I’ve never seen one of these patients before.  Granted, some things may have changed since those other physicians’ evaluations of her, and they are too in the fight against this.  The medical assistant assured me that the patient is ready to be seen.  I open the medical record and review the chart.  Documented symptoms rang out like “loss of smell” and “dry cough, muscle aches, and chills,” meeting my eyes as I begin to formulate a plan of care in my mind.  We’ve designated rooms at the office for them—rooms 8 and 9, which are down a long hall’s walk from my personal office.  I stop on the way to don the appropriate PPE.  Fortunately, for now, we have enough.  My gown, my gloves, and then my face mask are in place, and placing them has become somewhat of a ritual.  In the midst of it all, I say a solemn yet brief prayer for protection, and I proceed because that is what I was taught and trained to do.  I remember to grab the appropriate swab kit.  I knock on the door.  I enter alone.  There is usually no response, so I proceed, and I see a patient there alone.  She is often afraid of the possibilities.  He often has a dry cough.  I occasionally see red eyes, and I’m not sure to distinguish that as a manifestation of the disease course in this patient, or if it was just because he or she was crying.  I ask questions and interview to create some sense of normalcy, but it is palpable to both me, and I presume the patient both that this all being normal is so far from the truth.

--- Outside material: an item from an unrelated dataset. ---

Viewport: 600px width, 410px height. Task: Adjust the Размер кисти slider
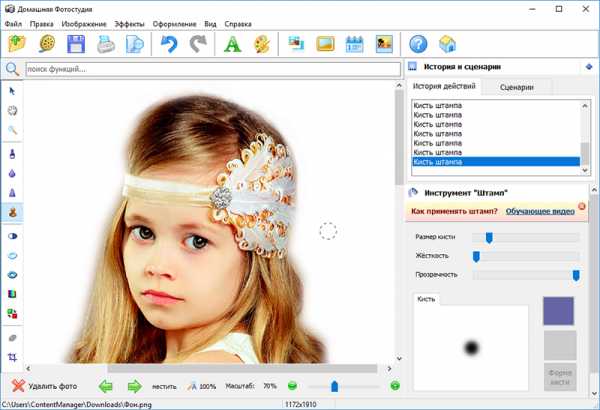click(x=489, y=237)
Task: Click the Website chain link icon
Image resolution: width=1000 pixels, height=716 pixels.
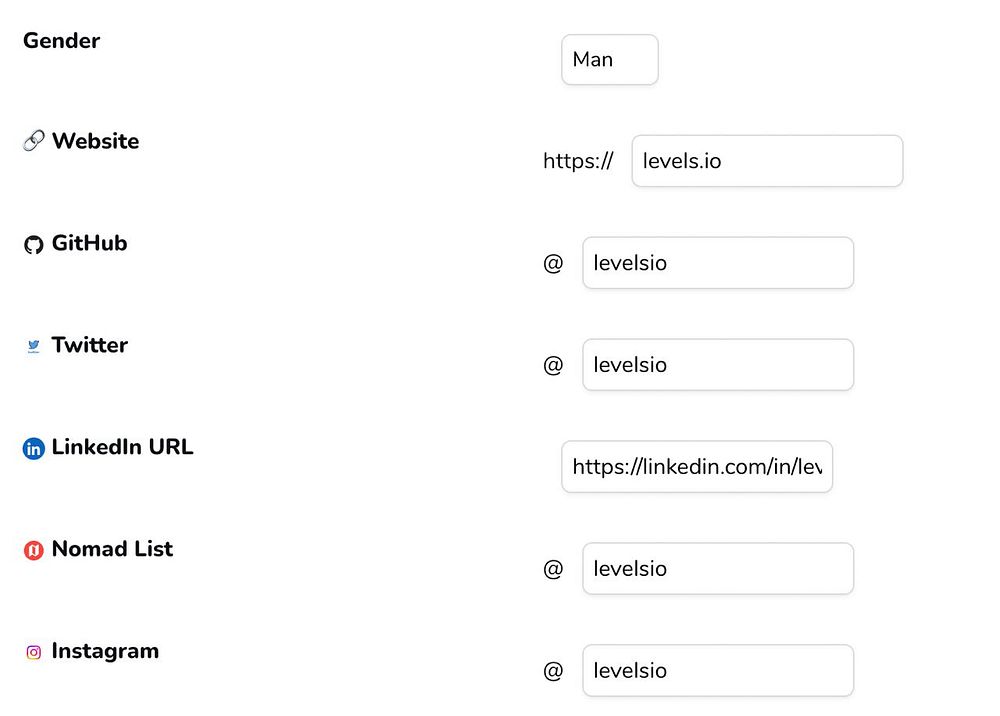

The late Gospel Alto Gloria Griffin of the Roberta Martin Singers would belt out beautifully with her wonderfully mellifluous voice:

The marketplace is empty.
There’s no traffic in the street.
The builders’ tools are silent.
There’s no time to harvest wheat.

Busy housewives cease their labor.
In the courtroom there’s no debate.
Work on earth has been suspended.
As the King comes through the gate.

I’ve been thinking a lot lately about this song entitled “The King is Coming” and its eschatological verse of providing Christian hope for days to come.  I do not remember when I first heard it, but the allusions to a day when life as we know it all around the world would pause and be altered forever are fiercely reminiscent of our lives in the era of COVID-19.  The Latin student from years ago within me cannot help but remember that corona translates into English as “crown.”  It does not discriminate based on gender, ethnicity, age, or socioeconomic status.  It is making every knee bow.  It is making every tongue confess.  Like the King Mrs. Griffin sang about, this is not a “respecter of persons.”  This king of all viral syndromes is coming and is here.  This is our 1918 flu pandemic.  As I’ve said before to others, I write now:  I never knew my training in medicine would be preparing me for something like this.  I’m intensely grateful it did.

Earl Stewart, Jr. is an internal medicine physician.